El 20 de octubre de 2000, centenares de presos políticos de varias cárceles del país iniciaron una huelga de hambre contra la detención inhumana y el plan del gobierno de ponerlos en celdas individuales aisladas. En varias ciudades, familiares y simpatizantes se unieron a la huelga. El 19 de noviembre de 2000, la huelga de hambre se convirtió en un ayuno a muerte.
Rosa tenía entonces 31 años y estaba en la cárcel de mujeres de Canakkale. Se unió al ayuno a muerte. Me dijo después que los presos sabían que no iban a vivir por mucho tiempo más sin agua ni comida. Por eso, prolongaron la huelga científicamente, tomando agua y ciertas vitaminas para mantenerse vivos por varios meses más. Sin embargo, después de más de 200 días de huelga, unos entraron en coma y se estaban muriendo. Ese hecho suscitó coraje y protestas internacionales, y grupos como Amnistía Internacional alzaron la voz.
Rosa me dijo que justo antes de perder el conocimiento, las autoridades permitieron una visita de su mamá. El gobierno quería salir del problema del ayuno a muerte sin ceder a las demandas de los presos. No le importaba que se estaban muriendo. Simplemente no quería un incidente internacional en momentos en que trataba de entrar a la Unión Europea. Las autoridades instaron a las familias a dar permiso para alimentar a la fuerza a sus seres queridos.
━━━━
▶ [TAREA 1] Traduce al inglés esta oración del fragmento sobre la huelga de hambre: "Rosa tenía entonces 31 años y estaba en la cárcel de mujeres de Canakkale."
▶ [TAREA 2] Transcribe el pasaje del fragmento sobre la huelga de hambre que arranca en las palabras "El 20 de octubre" y termina justo después de "alzaron la voz.".
Las filas no tienen ningún papel en esto.
━━━━
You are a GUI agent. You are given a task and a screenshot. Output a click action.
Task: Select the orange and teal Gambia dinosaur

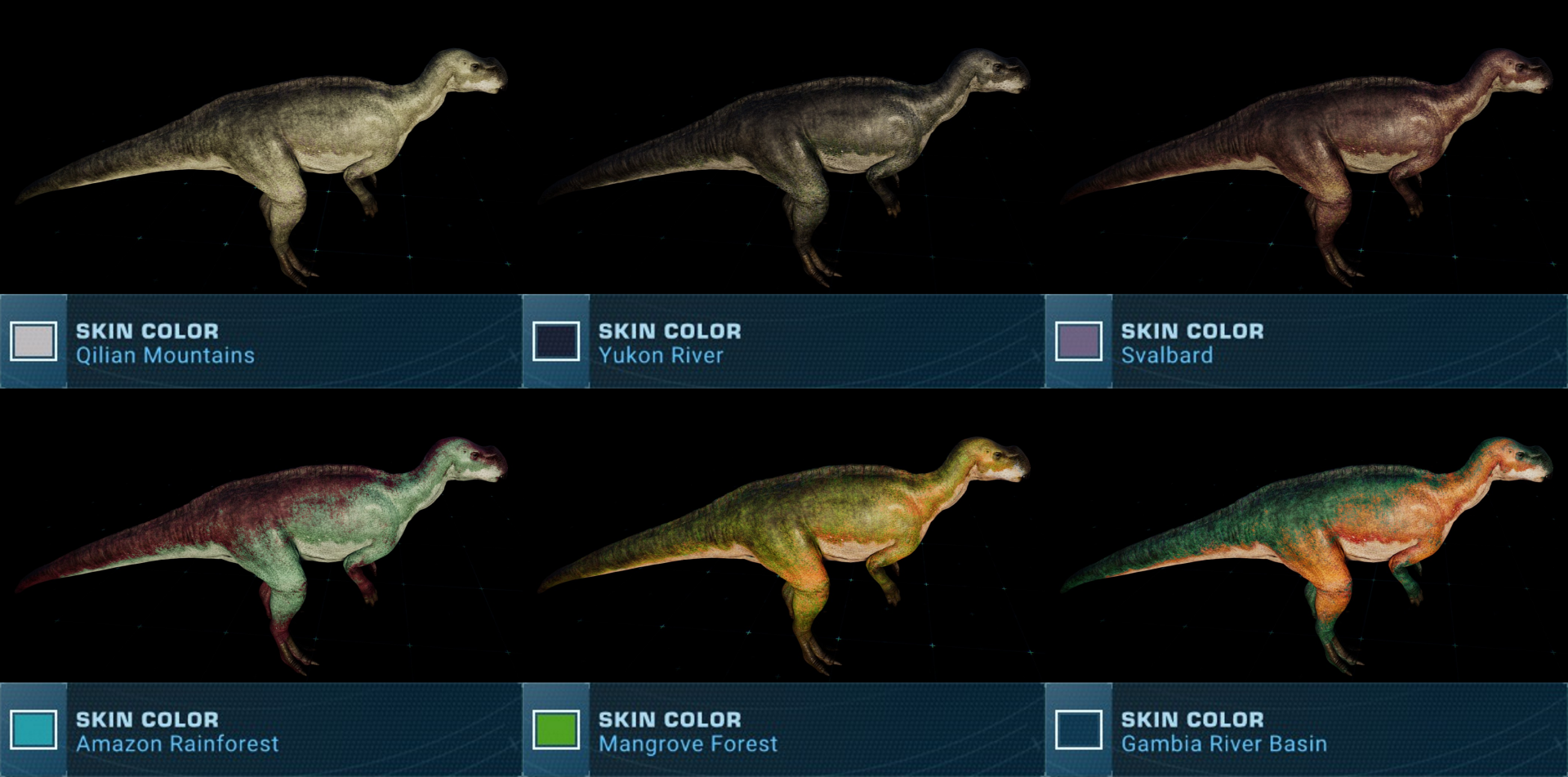(1307, 554)
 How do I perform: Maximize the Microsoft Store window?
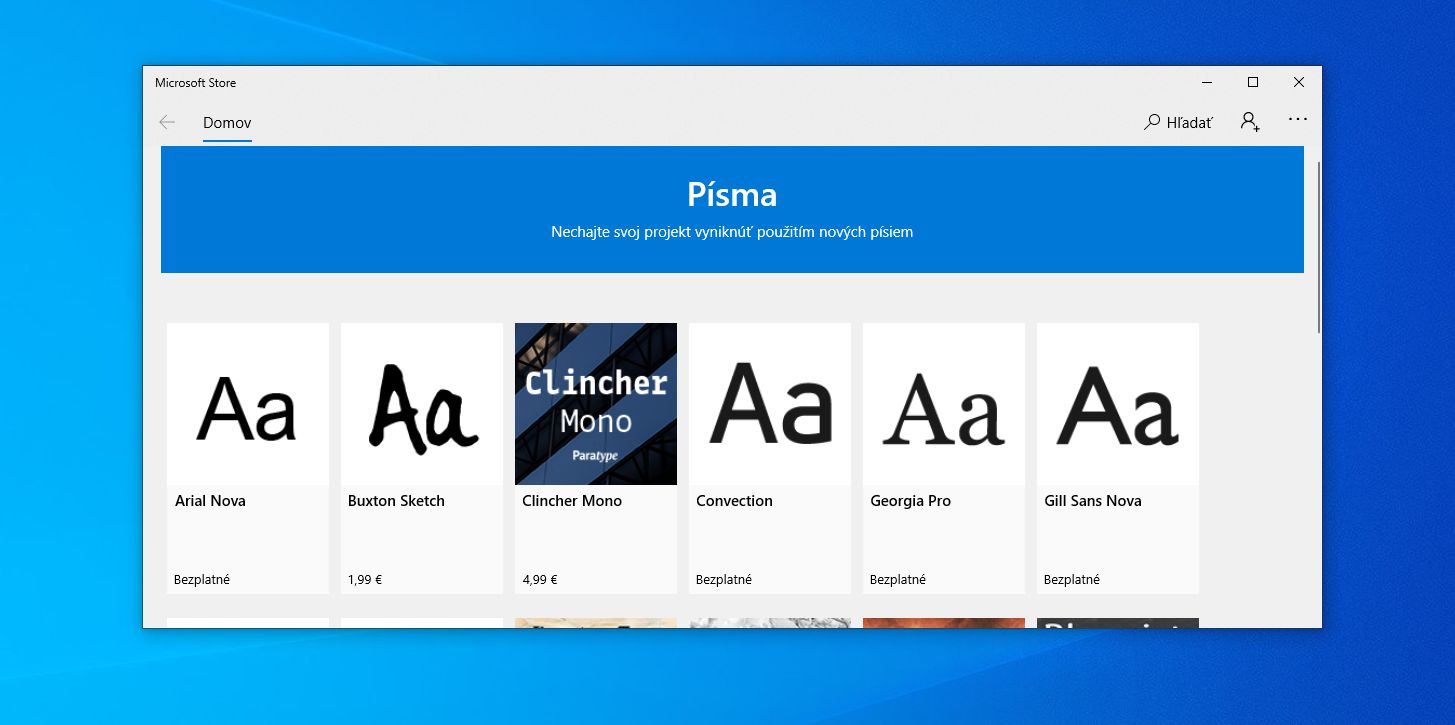(x=1253, y=83)
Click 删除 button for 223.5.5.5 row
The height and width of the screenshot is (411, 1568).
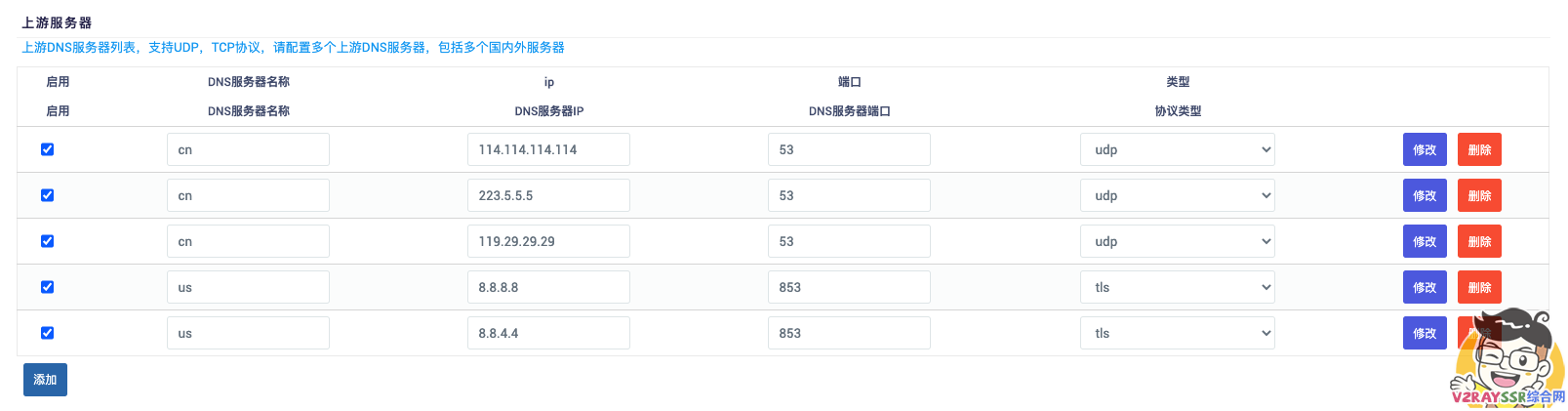click(x=1479, y=195)
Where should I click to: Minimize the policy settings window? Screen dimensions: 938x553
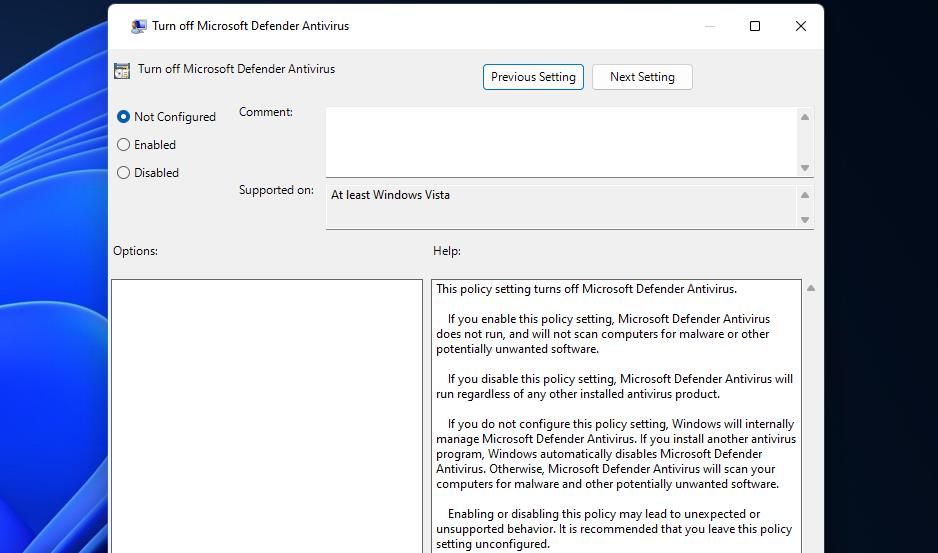tap(710, 26)
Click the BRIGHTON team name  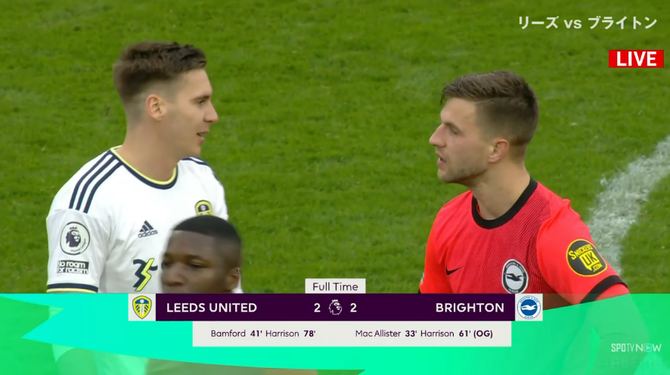(x=470, y=308)
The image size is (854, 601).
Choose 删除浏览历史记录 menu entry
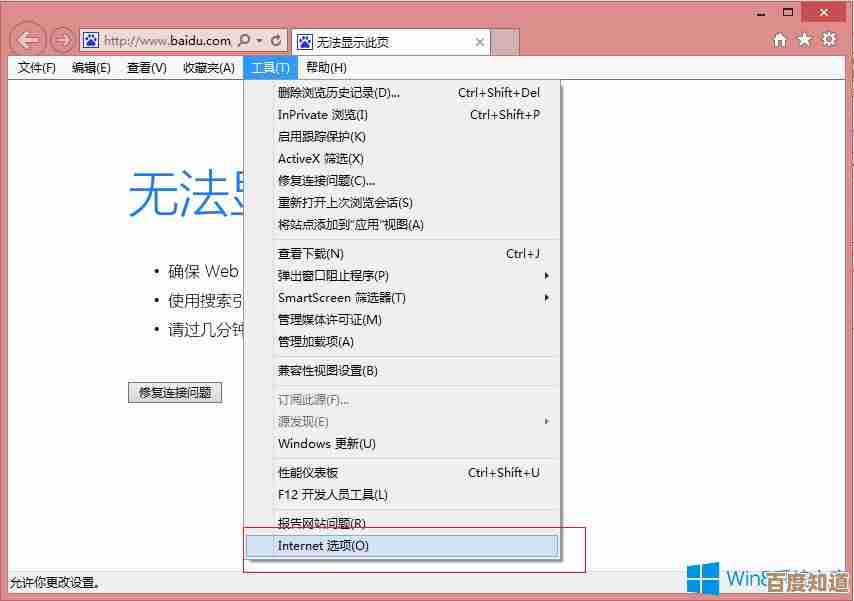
━━━━
▶ [RESPUESTA 1] Rosa was 31 years old at the time and was in the women's prison in Canakkale.

▶ [RESPUESTA 2]
El 20 de octubre de 2000, centenares de presos políticos de varias cárceles del país iniciaron una huelga de hambre contra la detención inhumana y el plan del gobierno de ponerlos en celdas individuales aisladas. En varias ciudades, familiares y simpatizantes se unieron a la huelga. El 19 de noviembre de 2000, la huelga de hambre se convirtió en un ayuno a muerte.
Rosa tenía entonces 31 años y estaba en la cárcel de mujeres de Canakkale. Se unió al ayuno a muerte. Me dijo después que los presos sabían que no iban a vivir por mucho tiempo más sin agua ni comida. Por eso, prolongaron la huelga científicamente, tomando agua y ciertas vitaminas para mantenerse vivos por varios meses más. Sin embargo, después de más de 200 días de huelga, unos entraron en coma y se estaban muriendo. Ese hecho suscitó coraje y protestas internacionales, y grupos como Amnistía Internacional alzaron la voz.